Make sure you have a safe place and won’t be interrupted (particularly when sharing an office). It is humiliating to be criticised in front of your coworkers.

Bring Jessica into your office and make sure your colleagues know not to interrupt. Do not deliver the feedback to her in front of the rest of the department.


4: ….Or do it in public

Not all feedback is negative, although the most difficult types usually are. When praise is due, it should be heaped on people in public. Show your employees that you value their achievements. See Adrian Plunkett’s Excellence Reporting as a great example of this (which we have recently implemented in my own hospital ED).


5: Be specific

Stick to facts and give examples, and try not to exaggerate “all” or “never”.

Rather than ‘you tend to be rude to your colleagues in other departments” you could say “I have received feedback from an incident yesterday where you spoke aggressively and inappropriately to the paediatric registrar on call.”

State the impact of that behaviour “When you are referring patients, I want the receiving team to realise what a compassionate and competent doctor you are, and not to be distracted by you being aggressive during the conversation”.


6: Ask for their reaction

“Jessica, what are your thoughts on this?”

You need to give them a right to reply – is this a fair representation of what happened?

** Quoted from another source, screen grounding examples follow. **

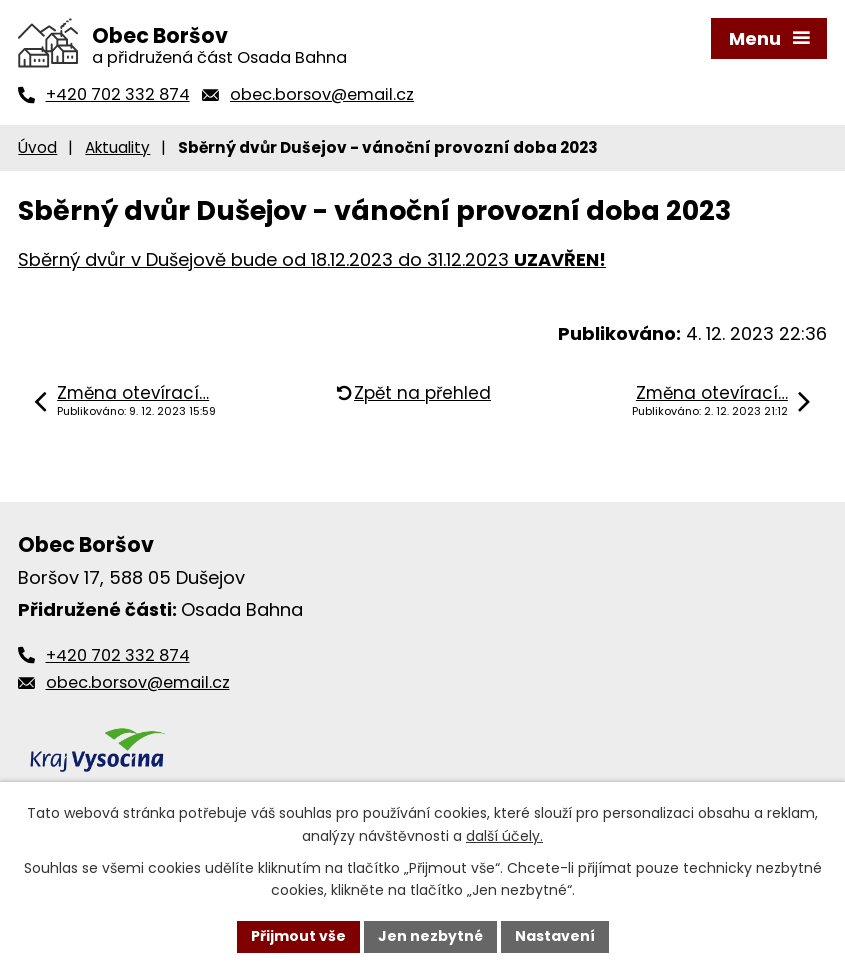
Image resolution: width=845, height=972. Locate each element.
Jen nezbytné (430, 936)
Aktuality (117, 147)
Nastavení (555, 936)
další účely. (504, 836)
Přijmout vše (298, 936)
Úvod (37, 147)
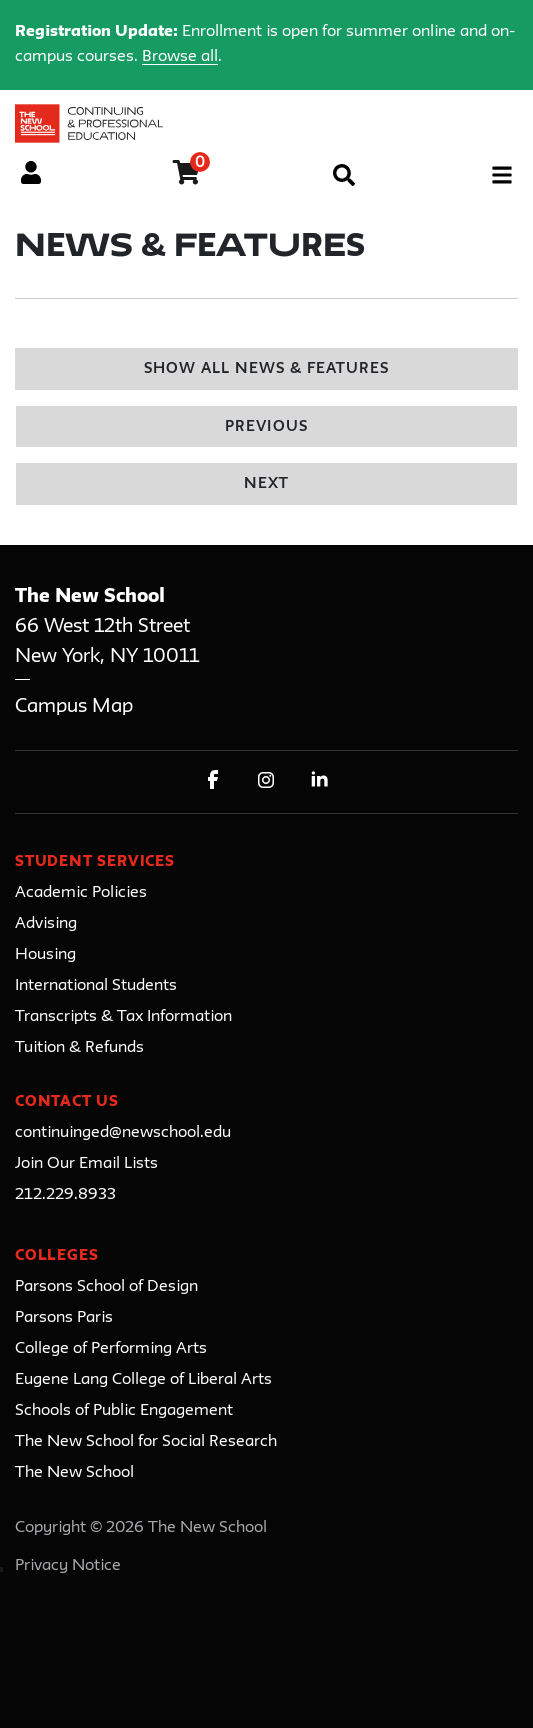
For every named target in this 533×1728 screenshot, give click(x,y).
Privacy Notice (68, 1566)
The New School (74, 1473)
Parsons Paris (64, 1318)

Expect defensiveness! Any normal person will feel affronted when given negative feedback by someone senior to them. They may deny, cry, or simply become enraged. Any of these is a completely normal response. And importantly, remember that there is no right time to give negative feedback. If Jessica gets angry, that is not because you didn’t pick the appropriate moment, it’s because it’s a shameful, embarrassing, awkward experience for her. It’s fine for her to get upset or defensive.


7: Provide suggestions

Consider SMART or GROW as frameworks for providing improvement suggestions. Focus on behaviours that can be changed, not personality traits.

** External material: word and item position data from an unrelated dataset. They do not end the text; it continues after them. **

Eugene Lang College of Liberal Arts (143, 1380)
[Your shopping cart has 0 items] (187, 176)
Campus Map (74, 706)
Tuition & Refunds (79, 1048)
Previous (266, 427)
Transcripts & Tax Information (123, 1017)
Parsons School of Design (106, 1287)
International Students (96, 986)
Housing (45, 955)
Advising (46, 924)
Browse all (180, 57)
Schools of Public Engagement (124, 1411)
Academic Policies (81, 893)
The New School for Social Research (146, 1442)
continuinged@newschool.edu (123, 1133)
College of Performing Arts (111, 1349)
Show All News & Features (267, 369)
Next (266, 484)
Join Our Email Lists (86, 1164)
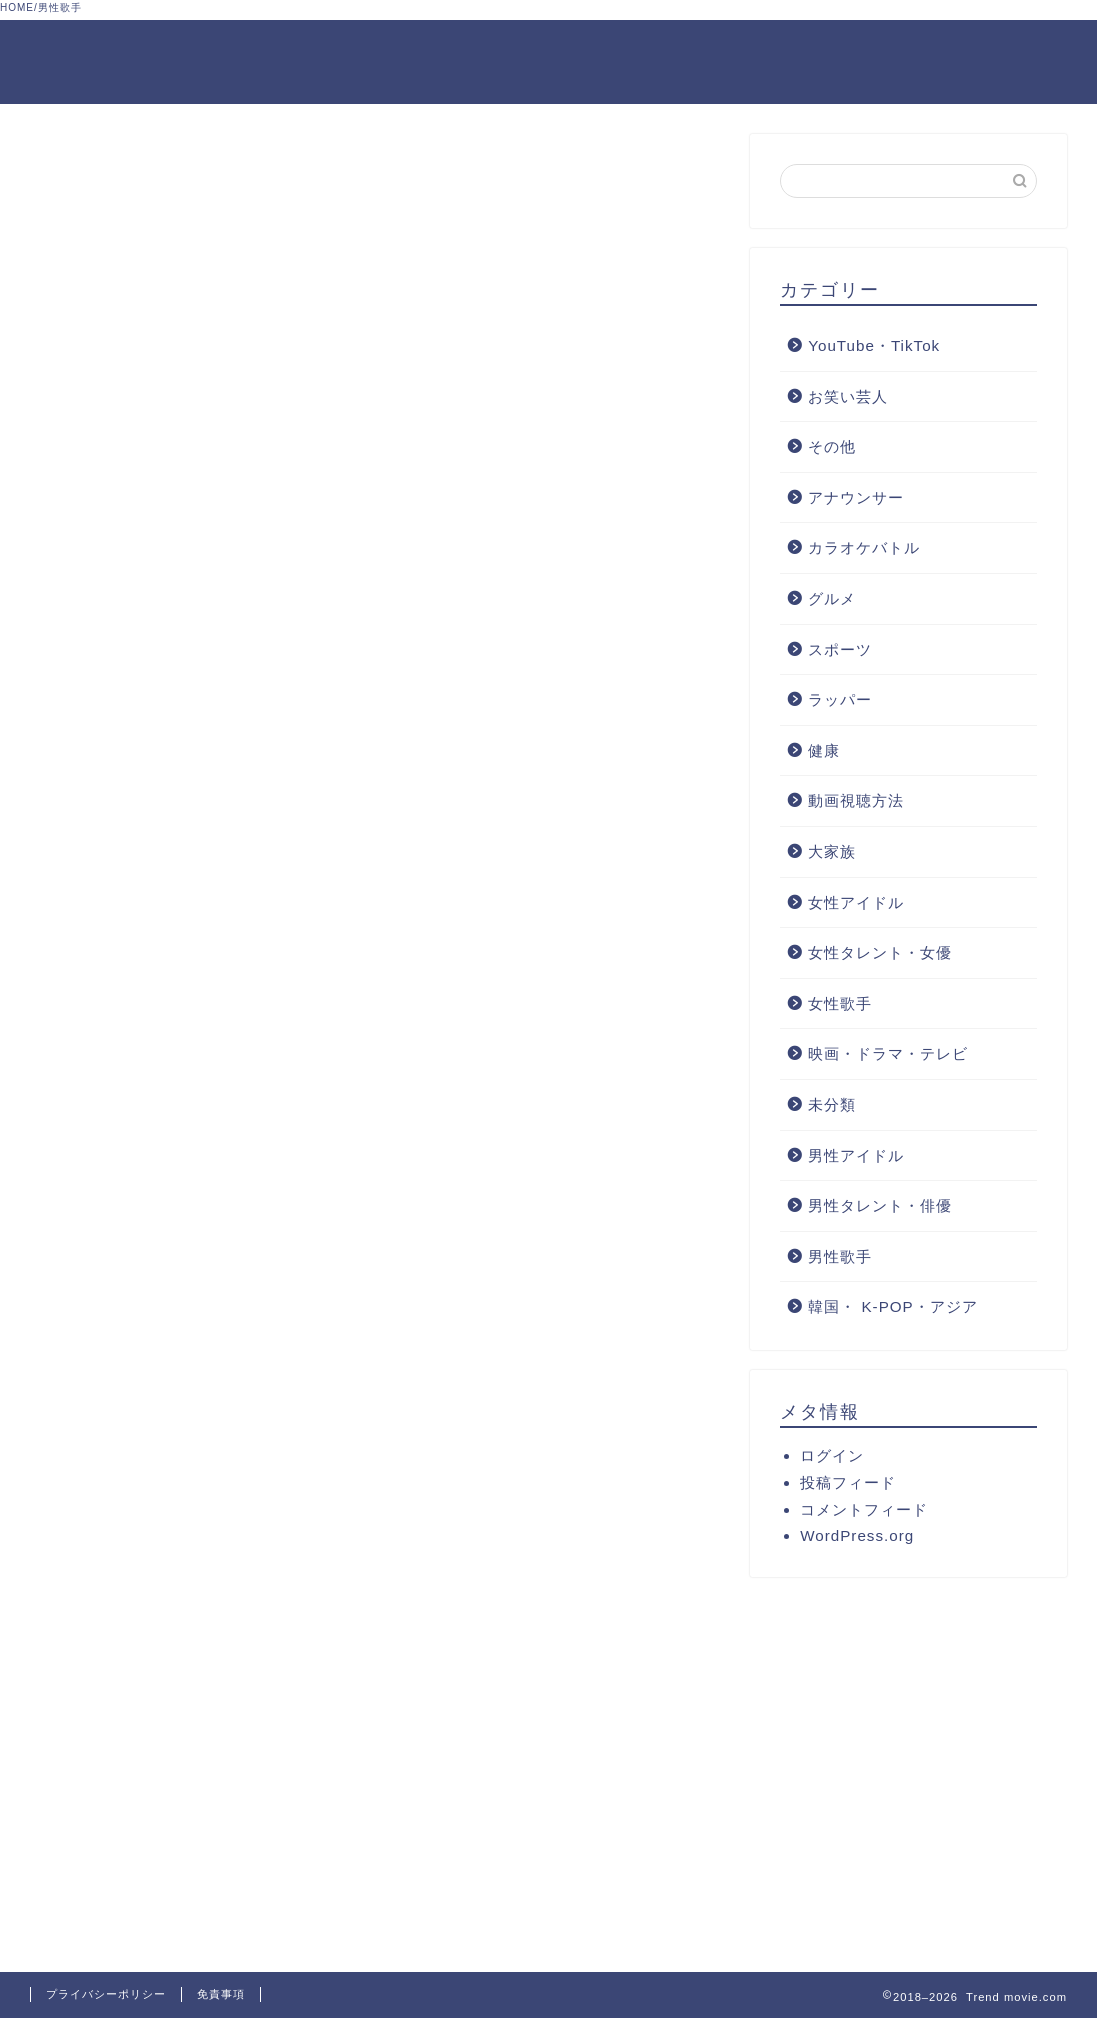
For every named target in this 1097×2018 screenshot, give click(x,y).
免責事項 (221, 1994)
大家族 (832, 851)
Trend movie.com (88, 62)
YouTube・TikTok (874, 345)
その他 (832, 446)
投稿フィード (848, 1482)
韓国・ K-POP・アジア (892, 1306)
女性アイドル (856, 902)
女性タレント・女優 (880, 952)
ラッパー (840, 699)
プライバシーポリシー (106, 1994)
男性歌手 (840, 1256)
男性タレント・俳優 (880, 1205)
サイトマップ (1014, 51)
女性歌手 (840, 1003)
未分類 (832, 1104)
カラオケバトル (864, 548)
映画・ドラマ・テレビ (888, 1053)
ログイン (832, 1455)
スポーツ (840, 649)
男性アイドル (856, 1155)
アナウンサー (856, 497)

“Jessica, can I make a suggestion? Next time you are a referring a patient, try to push all the other stressors going on in the department out of your mind. Focus on the fact that both you, and the receiving doctor have the patient’s best interest at heart. And try to see where they are coming from. Let’s meet again in two weeks to see how things are going.”


8: Be sensitive

Don’t be mean-spirited. You can be tough, but do not be mean. Telling someone they are “stupid”, “rude”, or “unprofessional” is not helpful.

The feedback isn’t about you making your mentee feel rubbish, it’s supposed to be for their benefit. If they feel hugely awkward or are made to feel stupid, then they are not going to be able to move constructively forward.

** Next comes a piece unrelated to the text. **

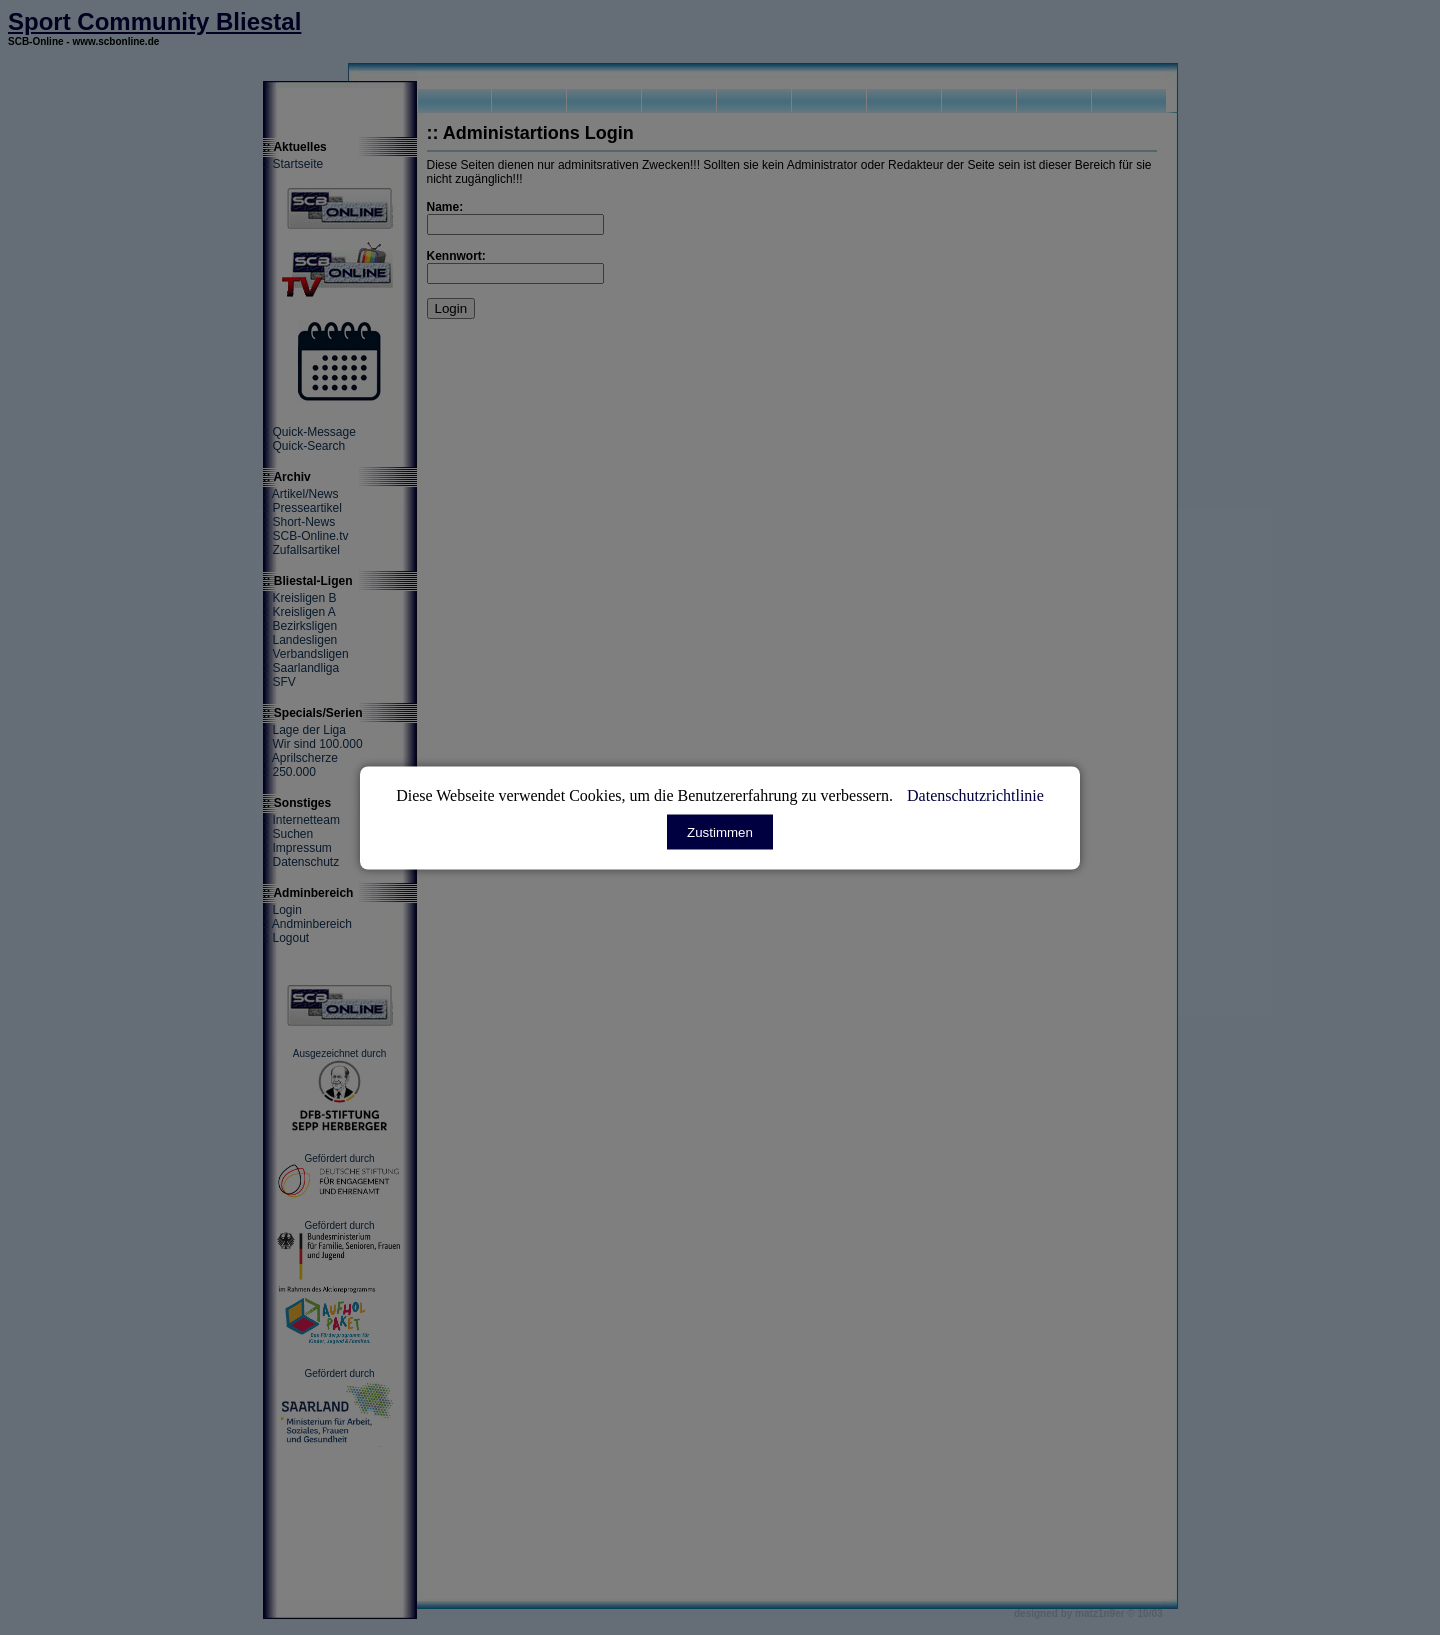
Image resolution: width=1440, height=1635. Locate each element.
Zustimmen (720, 831)
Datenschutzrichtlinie (975, 794)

The feedback is for the recipient, not for you, so be sensitive to how your message comes across.

“Thanks for having this conversation with me, I know it was awkward for both of us”.


9: Keep it short

It does not take 20 minutes to provide negative feedback. The whole conversation can be tied up in 4-5 minutes. The truth is, Jessica just wants to get out of there and spend some time thinking about what you said/sticking pins in your voodoo doll. You need to let her do this without holding her hostage in your office.


10: Reflect afterwards

Although the focus of this feedback was for Jessica, you should take time to reflect on your feedback performance. Did it go as planned? Consider what would you do differently next time.


Jessica leaves your office with a flushed face. She is embarrassed, but she knew at the time that she had let the pressures of the department get the better of her. She can do better and will make sure her next referral is dealt with more appropriately so that at your next feedback meeting, things will be more positive.